This is close to the language you want for Crypto-Alpha-Bench.
Gap For Crypto-Alpha-Bench¶
Hubble is still primarily:
- equity/formula factor discovery;
- daily/cross-sectional rather than crypto mid-frequency;
- not centered on fill simulation, transaction-cost tiers, capacity, DSR/PBO, or leaderboard-style benchmark control.
How To Use It¶
Use Hubble as a safe generation baseline:
"Hubble shows the right direction for safe LLM factor generation. Crypto-Alpha-Bench asks whether such safe generated factors survive executable crypto trading constraints."
3.9 FactorMiner¶
Source:
- arXiv: https://arxiv.org/abs/2602.14670
What It Is¶
FactorMiner is a self-evolving alpha discovery agent built around skills and experience memory.
The key loop is the Ralph Loop:
- retrieve prior experience;
- generate factor candidates;
- evaluate candidates through modular tools;
- distill successful patterns and failure constraints back into memory.
The abstract emphasizes the "Correlation Red Sea" problem: as a factor library grows, new factors become increasingly redundant. FactorMiner tries to reduce redundant search using accumulated memory and modular evaluation tools.
Why It Matters¶
This is highly aligned with your Cognition Base idea.
FactorMiner is basically saying:
Alpha discovery needs not just better prompts, but memory over prior trials and systematic distillation of what worked and failed.

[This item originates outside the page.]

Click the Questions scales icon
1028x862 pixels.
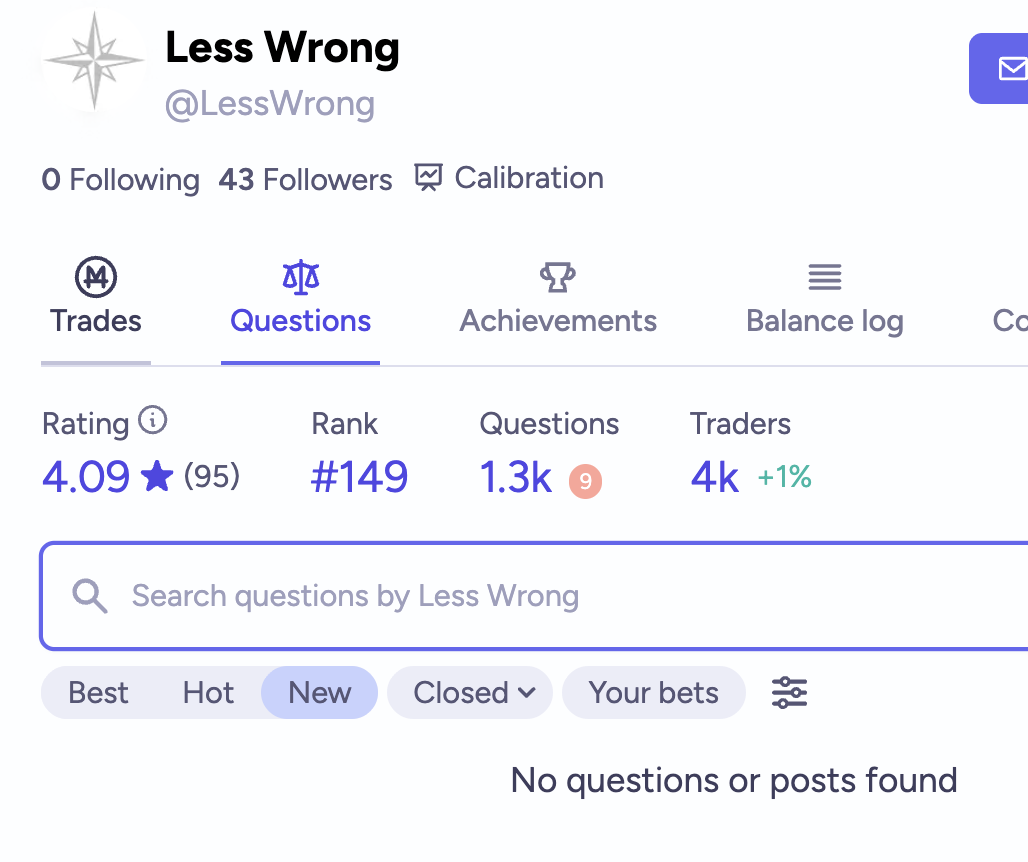(300, 276)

That overlaps with your hypothesis that a replication-aware financial Cognition Base may be the hidden variable behind compute-scaled discovery.
Gap For Crypto-Alpha-Bench¶
FactorMiner is not enough by itself because:
- it optimizes discovery workflow, not public benchmark infrastructure;
- cost/fill/tradability are not the central contribution;
- DSR/PBO are not the main evaluation object;
- crypto perpetual microstructure is not the target substrate.
How To Use It¶
Use FactorMiner as:
- a memory-augmented alpha-search baseline;
- a literature anchor for your Cognition Base RQ;
- a reason to make your benchmark record full search trajectories, not just final formulas.
3.10 CogAlpha¶
Source:
- arXiv: https://arxiv.org/abs/2511.18850
What It Is¶
CogAlpha, from Cognitive Alpha Mining via LLM-Driven Code-Based Evolution, combines:
- code-level alpha representation;
- LLM-driven reasoning;
- evolutionary mutation and recombination;
- financial feedback over generated alpha candidates.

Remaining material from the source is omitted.